Possible Side Effects
Side effects are generally mild and related to the nifedipine component. The most common are flushing, headache, lightheadedness, and itching around the application site. These are more likely if you use too much cream or skip the gloves. If you notice persistent headaches or dizziness, it may be worth checking whether you’re using more than the pinhead-sized dose.
One important note: if you’ve been using the cream for several weeks, don’t stop abruptly. Tapering off gradually is advised because sudden discontinuation can, in rare cases, cause a rebound increase in blood pressure in people who are susceptible.
Storing the Cream
Because this is a compounded medication, it doesn’t have the same shelf life as a factory-sealed product. Stability testing shows that nifedipine cream and ointment stored in white plastic jars at room temperature maintain their potency for about 90 days. Gel formulations are stable for about 60 days under the same conditions. Refrigeration at 4°C (about 39°F) also works well for long-term storage.
Your pharmacy will print a beyond-use date on the label. Stick to it. If the cream changes color, texture, or smell before that date, don’t use it. Nifedipine is sensitive to light, which is one reason some pharmacies dispense it in amber or opaque containers. Keep the jar closed and out of direct sunlight.
Tips for Better Results
The cream does its job best when you support the healing process in other ways. Keeping stools soft is critical, since hard or straining bowel movements can re-tear a fissure that’s trying to heal. A fiber supplement, adequate water intake, and avoiding prolonged sitting on the toilet all help.

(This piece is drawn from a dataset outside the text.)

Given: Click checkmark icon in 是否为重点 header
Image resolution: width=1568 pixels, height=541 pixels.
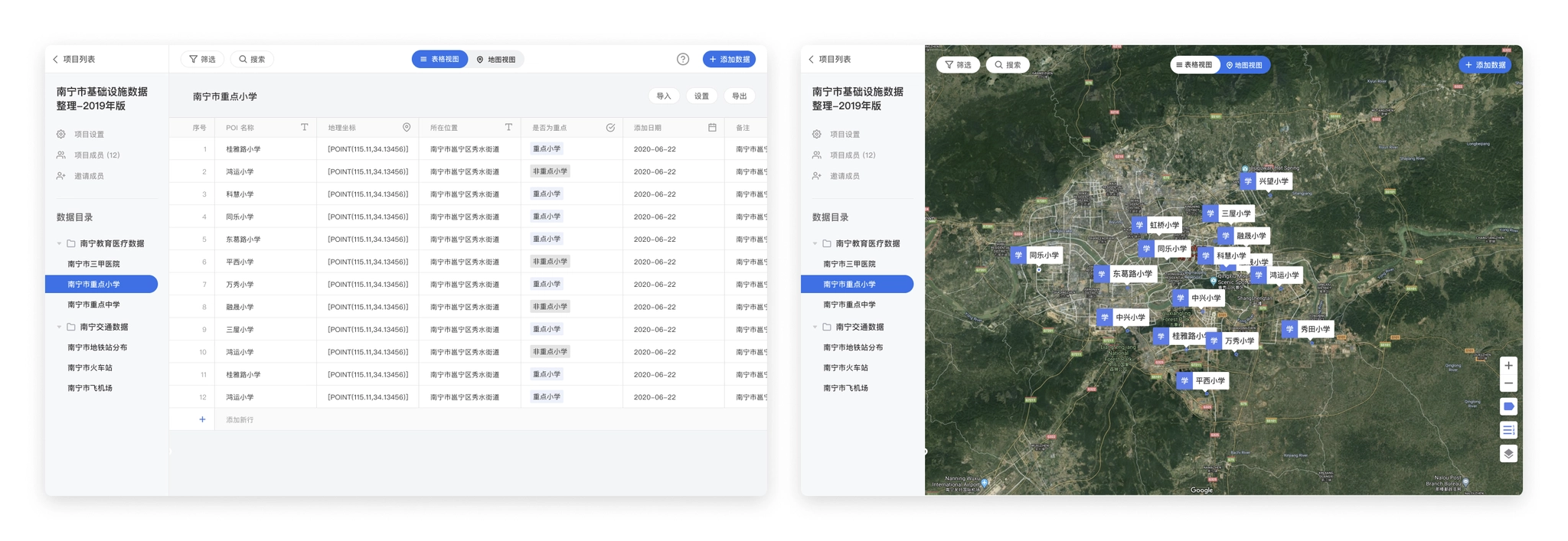Looking at the screenshot, I should click(x=610, y=128).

Warm sitz baths (sitting in a few inches of warm water for 10 to 15 minutes) can also relax the sphincter and improve blood flow to the area, complementing what the nifedipine is doing chemically.
Applying the cream after a bowel movement and after a sitz bath, when the area is clean and the muscle is already somewhat relaxed, is a practical approach that many patients find works well with their daily routine.